Attempt to oppose Joseph Stalin's consolidation of power among Soviet communists

In the history of the Communist Party of the Soviet Union the Left–Right Bloc (лево-правый блок) was a failed attempt at vocal opposition to Joseph Stalin's politics of forced collectivization. Vissarion Lominadze and Sergey Syrtsov were recognized as its leaders. The name is derived from the accusation of factionism towards the group, created by the joining of two groups: one accused of "right opportunism" and allegedly headed by Syrtsov, and another one accused of "leftism" and "half-Trotskyism" allegedly headed by Lominadze. In Western literature the case is known as the Syrtsov–Lominadze Affair.

== History ==
The issue was part on the agenda of the November 4, 1930 joint session of the Bureau of the Moscow Committee of the RKP(b) and the Presidium of the Central Control Commission which considered the issue, "On the Factional Work of Comrades Syrtsov, Lominadze, Shatskin and Others." The resolution of the session declared, in part, that Syrtsov had "organized an underground factional center which included Nusinov, Kavraiskii, Galperin, Kurs, and others" and that Lominadze had "headed a persevered fractional group which included Shatskin, Reznik, and others."

There are opinions that in fact there was no such bloc; that while the dissenting views were indeed public, the whole affair was fabricated. For example, Roy Medvedev expressed an opinion that Stalin learned some details of a conversation between Syrtsov and Lominadze. Pierre Broué, on the other hand, wrote that Medvedev was wrong and there was indeed a bloc, because some of Trotsky's letters mentioned a real oppositional group between Lominadze, Jan Sten and Syrtsov.
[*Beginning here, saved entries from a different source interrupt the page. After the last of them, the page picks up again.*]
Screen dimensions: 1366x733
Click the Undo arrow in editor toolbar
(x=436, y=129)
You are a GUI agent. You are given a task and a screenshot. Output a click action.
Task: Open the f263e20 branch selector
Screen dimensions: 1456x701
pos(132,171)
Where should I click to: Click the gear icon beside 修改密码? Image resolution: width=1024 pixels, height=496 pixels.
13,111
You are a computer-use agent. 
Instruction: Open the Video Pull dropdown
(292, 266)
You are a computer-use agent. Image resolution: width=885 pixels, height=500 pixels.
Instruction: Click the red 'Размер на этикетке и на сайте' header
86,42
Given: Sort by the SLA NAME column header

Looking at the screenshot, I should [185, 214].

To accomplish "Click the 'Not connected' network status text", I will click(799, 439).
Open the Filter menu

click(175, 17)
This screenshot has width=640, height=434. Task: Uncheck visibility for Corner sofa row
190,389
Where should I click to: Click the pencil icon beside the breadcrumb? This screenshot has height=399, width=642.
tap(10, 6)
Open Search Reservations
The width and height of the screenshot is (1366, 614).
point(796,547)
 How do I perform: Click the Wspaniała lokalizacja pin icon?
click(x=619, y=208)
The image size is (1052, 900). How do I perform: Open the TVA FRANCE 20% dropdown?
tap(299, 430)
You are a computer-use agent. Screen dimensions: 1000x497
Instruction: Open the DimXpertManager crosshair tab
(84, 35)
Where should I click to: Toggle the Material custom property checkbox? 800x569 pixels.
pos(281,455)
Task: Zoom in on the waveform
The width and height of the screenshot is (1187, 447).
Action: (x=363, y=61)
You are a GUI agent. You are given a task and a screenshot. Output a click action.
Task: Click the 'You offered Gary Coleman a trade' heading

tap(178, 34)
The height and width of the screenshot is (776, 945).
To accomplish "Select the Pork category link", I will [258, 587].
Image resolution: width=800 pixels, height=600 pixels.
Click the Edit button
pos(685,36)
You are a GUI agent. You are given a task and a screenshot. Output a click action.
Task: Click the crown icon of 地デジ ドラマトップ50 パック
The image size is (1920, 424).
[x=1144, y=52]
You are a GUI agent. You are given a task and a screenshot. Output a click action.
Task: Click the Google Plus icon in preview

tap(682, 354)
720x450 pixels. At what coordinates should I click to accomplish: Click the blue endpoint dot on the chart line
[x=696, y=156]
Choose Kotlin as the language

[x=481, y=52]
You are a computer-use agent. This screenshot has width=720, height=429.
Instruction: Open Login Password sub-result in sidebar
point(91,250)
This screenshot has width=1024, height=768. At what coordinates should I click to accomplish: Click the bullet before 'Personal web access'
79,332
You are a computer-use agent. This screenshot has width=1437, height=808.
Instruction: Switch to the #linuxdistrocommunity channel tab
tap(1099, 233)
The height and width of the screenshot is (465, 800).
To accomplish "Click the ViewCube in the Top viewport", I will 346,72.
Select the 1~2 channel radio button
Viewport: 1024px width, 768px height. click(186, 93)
Robert Davies notes that the case was part of the overall 1930 campaign against dissent (actual or potential) within the party. Davies also notes a peculiarity that unlike many other cases of Soviet political suppression, the campaign against Syrtsov and Lominadze in press did not associate them with "wreckers", nor with "imperialist forces" abroad.

Some of its members later joined the Bloc of Soviet Oppositions with Leon Trotsky and other anti-Stalin politicians in 1932.